**Exercise instructions:** Render each line of the items below as a row in a Markdown table with the columns "Row" and "Line", numbering the rows and skipping blank lines.

**Stored rows:**

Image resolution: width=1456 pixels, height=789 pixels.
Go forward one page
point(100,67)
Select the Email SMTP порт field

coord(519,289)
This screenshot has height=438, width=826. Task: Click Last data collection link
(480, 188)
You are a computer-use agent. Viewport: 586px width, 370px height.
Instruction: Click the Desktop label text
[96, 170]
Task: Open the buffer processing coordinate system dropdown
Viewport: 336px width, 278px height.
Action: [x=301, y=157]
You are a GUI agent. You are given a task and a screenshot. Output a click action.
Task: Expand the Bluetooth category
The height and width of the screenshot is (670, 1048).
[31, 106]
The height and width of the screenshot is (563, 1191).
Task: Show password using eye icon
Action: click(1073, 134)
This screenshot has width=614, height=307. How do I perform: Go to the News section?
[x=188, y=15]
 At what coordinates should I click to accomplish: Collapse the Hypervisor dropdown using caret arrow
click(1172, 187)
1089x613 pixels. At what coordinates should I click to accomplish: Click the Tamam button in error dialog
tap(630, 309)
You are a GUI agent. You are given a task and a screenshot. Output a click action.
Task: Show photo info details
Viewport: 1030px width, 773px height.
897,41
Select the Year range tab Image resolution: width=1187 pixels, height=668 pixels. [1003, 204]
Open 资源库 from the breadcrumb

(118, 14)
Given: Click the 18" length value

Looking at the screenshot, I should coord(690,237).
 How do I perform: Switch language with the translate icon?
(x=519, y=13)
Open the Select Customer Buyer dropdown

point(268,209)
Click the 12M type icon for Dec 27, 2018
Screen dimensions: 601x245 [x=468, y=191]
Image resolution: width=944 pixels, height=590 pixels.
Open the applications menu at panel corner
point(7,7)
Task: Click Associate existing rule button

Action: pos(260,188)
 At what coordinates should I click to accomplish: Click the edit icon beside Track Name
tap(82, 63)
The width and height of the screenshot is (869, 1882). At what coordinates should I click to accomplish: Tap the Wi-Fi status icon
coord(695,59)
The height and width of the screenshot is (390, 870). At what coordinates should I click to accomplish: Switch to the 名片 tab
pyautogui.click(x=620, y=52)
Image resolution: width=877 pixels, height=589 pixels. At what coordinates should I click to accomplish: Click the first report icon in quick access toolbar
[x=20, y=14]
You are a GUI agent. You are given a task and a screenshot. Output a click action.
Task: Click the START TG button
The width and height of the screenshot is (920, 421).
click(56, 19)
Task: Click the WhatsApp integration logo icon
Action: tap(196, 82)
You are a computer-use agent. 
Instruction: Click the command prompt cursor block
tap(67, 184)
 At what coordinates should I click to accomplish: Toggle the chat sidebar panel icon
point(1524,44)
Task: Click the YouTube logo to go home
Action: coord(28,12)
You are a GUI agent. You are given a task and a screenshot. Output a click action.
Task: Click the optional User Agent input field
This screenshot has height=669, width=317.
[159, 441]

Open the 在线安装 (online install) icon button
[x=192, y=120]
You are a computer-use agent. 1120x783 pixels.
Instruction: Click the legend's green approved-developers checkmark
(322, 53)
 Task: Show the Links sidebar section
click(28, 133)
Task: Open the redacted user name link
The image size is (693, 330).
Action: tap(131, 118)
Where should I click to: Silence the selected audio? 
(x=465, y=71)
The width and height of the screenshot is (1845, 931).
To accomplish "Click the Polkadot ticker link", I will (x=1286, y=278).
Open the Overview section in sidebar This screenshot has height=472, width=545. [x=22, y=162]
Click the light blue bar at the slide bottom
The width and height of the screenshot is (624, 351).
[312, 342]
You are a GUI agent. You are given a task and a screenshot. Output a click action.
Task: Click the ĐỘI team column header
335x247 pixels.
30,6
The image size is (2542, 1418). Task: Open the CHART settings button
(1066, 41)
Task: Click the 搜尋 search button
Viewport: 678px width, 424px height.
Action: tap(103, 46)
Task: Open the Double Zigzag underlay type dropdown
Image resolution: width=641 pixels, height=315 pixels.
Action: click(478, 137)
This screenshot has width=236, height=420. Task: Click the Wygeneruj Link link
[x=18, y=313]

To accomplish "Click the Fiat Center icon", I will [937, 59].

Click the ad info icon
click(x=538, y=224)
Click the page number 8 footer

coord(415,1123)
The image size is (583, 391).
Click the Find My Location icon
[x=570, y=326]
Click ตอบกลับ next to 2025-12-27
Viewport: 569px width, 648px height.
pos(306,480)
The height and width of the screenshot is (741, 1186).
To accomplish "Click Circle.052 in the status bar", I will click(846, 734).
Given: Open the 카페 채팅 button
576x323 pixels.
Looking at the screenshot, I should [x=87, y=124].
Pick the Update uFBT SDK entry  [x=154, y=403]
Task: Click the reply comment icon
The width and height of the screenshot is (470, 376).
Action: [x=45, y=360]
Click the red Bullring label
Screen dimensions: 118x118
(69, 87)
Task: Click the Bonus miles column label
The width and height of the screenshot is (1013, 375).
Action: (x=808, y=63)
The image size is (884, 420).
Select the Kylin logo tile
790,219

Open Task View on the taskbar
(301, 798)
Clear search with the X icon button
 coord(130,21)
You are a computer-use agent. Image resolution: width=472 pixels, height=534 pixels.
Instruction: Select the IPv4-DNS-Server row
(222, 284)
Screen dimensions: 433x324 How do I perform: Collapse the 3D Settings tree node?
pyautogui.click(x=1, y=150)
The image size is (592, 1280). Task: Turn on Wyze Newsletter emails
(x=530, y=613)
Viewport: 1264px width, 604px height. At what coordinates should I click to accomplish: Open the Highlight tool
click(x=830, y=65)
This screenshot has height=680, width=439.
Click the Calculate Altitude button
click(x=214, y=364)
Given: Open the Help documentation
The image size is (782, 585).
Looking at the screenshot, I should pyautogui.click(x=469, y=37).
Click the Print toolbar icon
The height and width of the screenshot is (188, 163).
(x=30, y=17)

**Response for this exercise:**
| Row | Line |
|---|---|
| 1 | Image resolution: width=1456 pixels, height=789 pixels. |
| 2 | Go forward one page |
| 3 | point(100,67) |
| 4 | Select the Email SMTP порт field |
| 5 | coord(519,289) |
| 6 | This screenshot has height=438, width=826. Task: Click Last data collection link |
| 7 | (480, 188) |
| 8 | You are a computer-use agent. Viewport: 586px width, 370px height. |
| 9 | Instruction: Click the Desktop label text |
| 10 | [96, 170] |
| 11 | Task: Open the buffer processing coordinate system dropdown |
| 12 | Viewport: 336px width, 278px height. |
| 13 | Action: [x=301, y=157] |
| 14 | You are a GUI agent. You are given a task and a screenshot. Output a click action. |
| 15 | Task: Expand the Bluetooth category |
| 16 | The height and width of the screenshot is (670, 1048). |
| 17 | [31, 106] |
| 18 | The height and width of the screenshot is (563, 1191). |
| 19 | Task: Show password using eye icon |
| 20 | Action: click(1073, 134) |
| 21 | This screenshot has width=614, height=307. How do I perform: Go to the News section? |
| 22 | [x=188, y=15] |
| 23 |  At what coordinates should I click to accomplish: Collapse the Hypervisor dropdown using caret arrow |
| 24 | click(1172, 187) |
| 25 | 1089x613 pixels. At what coordinates should I click to accomplish: Click the Tamam button in error dialog |
| 26 | tap(630, 309) |
| 27 | You are a GUI agent. You are given a task and a screenshot. Output a click action. |
| 28 | Task: Show photo info details |
| 29 | Viewport: 1030px width, 773px height. |
| 30 | 897,41 |
| 31 | Select the Year range tab Image resolution: width=1187 pixels, height=668 pixels. [1003, 204] |
| 32 | Open 资源库 from the breadcrumb |
| 33 | (118, 14) |
| 34 | Given: Click the 18" length value |
| 35 | Looking at the screenshot, I should coord(690,237). |
| 36 |  How do I perform: Switch language with the translate icon? |
| 37 | (x=519, y=13) |
| 38 | Open the Select Customer Buyer dropdown |
| 39 | point(268,209) |
| 40 | Click the 12M type icon for Dec 27, 2018 |
| 41 | Screen dimensions: 601x245 [x=468, y=191] |
| 42 | Image resolution: width=944 pixels, height=590 pixels. |
| 43 | Open the applications menu at panel corner |
| 44 | point(7,7) |
| 45 | Task: Click Associate existing rule button |
| 46 | Action: pos(260,188) |
| 47 |  At what coordinates should I click to accomplish: Click the edit icon beside Track Name |
| 48 | tap(82, 63) |
| 49 | The width and height of the screenshot is (869, 1882). At what coordinates should I click to accomplish: Tap the Wi-Fi status icon |
| 50 | coord(695,59) |
| 51 | The height and width of the screenshot is (390, 870). At what coordinates should I click to accomplish: Switch to the 名片 tab |
| 52 | pyautogui.click(x=620, y=52) |
| 53 | Image resolution: width=877 pixels, height=589 pixels. At what coordinates should I click to accomplish: Click the first report icon in quick access toolbar |
| 54 | [x=20, y=14] |
| 55 | You are a GUI agent. You are given a task and a screenshot. Output a click action. |
| 56 | Task: Click the START TG button |
| 57 | The width and height of the screenshot is (920, 421). |
| 58 | click(56, 19) |
| 59 | Task: Click the WhatsApp integration logo icon |
| 60 | Action: tap(196, 82) |
| 61 | You are a computer-use agent.  |
| 62 | Instruction: Click the command prompt cursor block |
| 63 | tap(67, 184) |
| 64 |  At what coordinates should I click to accomplish: Toggle the chat sidebar panel icon |
| 65 | point(1524,44) |
| 66 | Task: Click the YouTube logo to go home |
| 67 | Action: coord(28,12) |
| 68 | You are a GUI agent. You are given a task and a screenshot. Output a click action. |
| 69 | Task: Click the optional User Agent input field |
| 70 | This screenshot has height=669, width=317. |
| 71 | [159, 441] |
| 72 | Open the 在线安装 (online install) icon button |
| 73 | [x=192, y=120] |
| 74 | You are a computer-use agent. 1120x783 pixels. |
| 75 | Instruction: Click the legend's green approved-developers checkmark |
| 76 | (322, 53) |
| 77 |  Task: Show the Links sidebar section |
| 78 | click(28, 133) |
| 79 | Task: Open the redacted user name link |
| 80 | The image size is (693, 330). |
| 81 | Action: tap(131, 118) |
| 82 | Where should I click to: Silence the selected audio?  |
| 83 | (x=465, y=71) |
| 84 | The width and height of the screenshot is (1845, 931). |
| 85 | To accomplish "Click the Polkadot ticker link", I will (x=1286, y=278). |
| 86 | Open the Overview section in sidebar This screenshot has height=472, width=545. [x=22, y=162] |
| 87 | Click the light blue bar at the slide bottom |
| 88 | The width and height of the screenshot is (624, 351). |
| 89 | [312, 342] |
| 90 | You are a GUI agent. You are given a task and a screenshot. Output a click action. |
| 91 | Task: Click the ĐỘI team column header |
| 92 | 335x247 pixels. |
| 93 | 30,6 |
| 94 | The image size is (2542, 1418). Task: Open the CHART settings button |
| 95 | (1066, 41) |
| 96 | Task: Click the 搜尋 search button |
| 97 | Viewport: 678px width, 424px height. |
| 98 | Action: tap(103, 46) |
| 99 | Task: Open the Double Zigzag underlay type dropdown |
| 100 | Image resolution: width=641 pixels, height=315 pixels. |
| 101 | Action: click(478, 137) |
| 102 | This screenshot has width=236, height=420. Task: Click the Wygeneruj Link link |
| 103 | [x=18, y=313] |
| 104 | To accomplish "Click the Fiat Center icon", I will [937, 59]. |
| 105 | Click the ad info icon |
| 106 | click(x=538, y=224) |
| 107 | Click the page number 8 footer |
| 108 | coord(415,1123) |
| 109 | The image size is (583, 391). |
| 110 | Click the Find My Location icon |
| 111 | [x=570, y=326] |
| 112 | Click ตอบกลับ next to 2025-12-27 |
| 113 | Viewport: 569px width, 648px height. |
| 114 | pos(306,480) |
| 115 | The height and width of the screenshot is (741, 1186). |
| 116 | To accomplish "Click Circle.052 in the status bar", I will click(846, 734). |
| 117 | Given: Open the 카페 채팅 button |
| 118 | 576x323 pixels. |
| 119 | Looking at the screenshot, I should [x=87, y=124]. |
| 120 | Pick the Update uFBT SDK entry  [x=154, y=403] |
| 121 | Task: Click the reply comment icon |
| 122 | The width and height of the screenshot is (470, 376). |
| 123 | Action: [x=45, y=360] |
| 124 | Click the red Bullring label |
| 125 | Screen dimensions: 118x118 |
| 126 | (69, 87) |
| 127 | Task: Click the Bonus miles column label |
| 128 | The width and height of the screenshot is (1013, 375). |
| 129 | Action: (x=808, y=63) |
| 130 | The image size is (884, 420). |
| 131 | Select the Kylin logo tile |
| 132 | 790,219 |
| 133 | Open Task View on the taskbar |
| 134 | (301, 798) |
| 135 | Clear search with the X icon button |
| 136 |  coord(130,21) |
| 137 | You are a computer-use agent. Image resolution: width=472 pixels, height=534 pixels. |
| 138 | Instruction: Select the IPv4-DNS-Server row |
| 139 | (222, 284) |
| 140 | Screen dimensions: 433x324 How do I perform: Collapse the 3D Settings tree node? |
| 141 | pyautogui.click(x=1, y=150) |
| 142 | The image size is (592, 1280). Task: Turn on Wyze Newsletter emails |
| 143 | (x=530, y=613) |
| 144 | Viewport: 1264px width, 604px height. At what coordinates should I click to accomplish: Open the Highlight tool |
| 145 | click(x=830, y=65) |
| 146 | This screenshot has height=680, width=439. |
| 147 | Click the Calculate Altitude button |
| 148 | click(x=214, y=364) |
| 149 | Given: Open the Help documentation |
| 150 | The image size is (782, 585). |
| 151 | Looking at the screenshot, I should pyautogui.click(x=469, y=37). |
| 152 | Click the Print toolbar icon |
| 153 | The height and width of the screenshot is (188, 163). |
| 154 | (x=30, y=17) |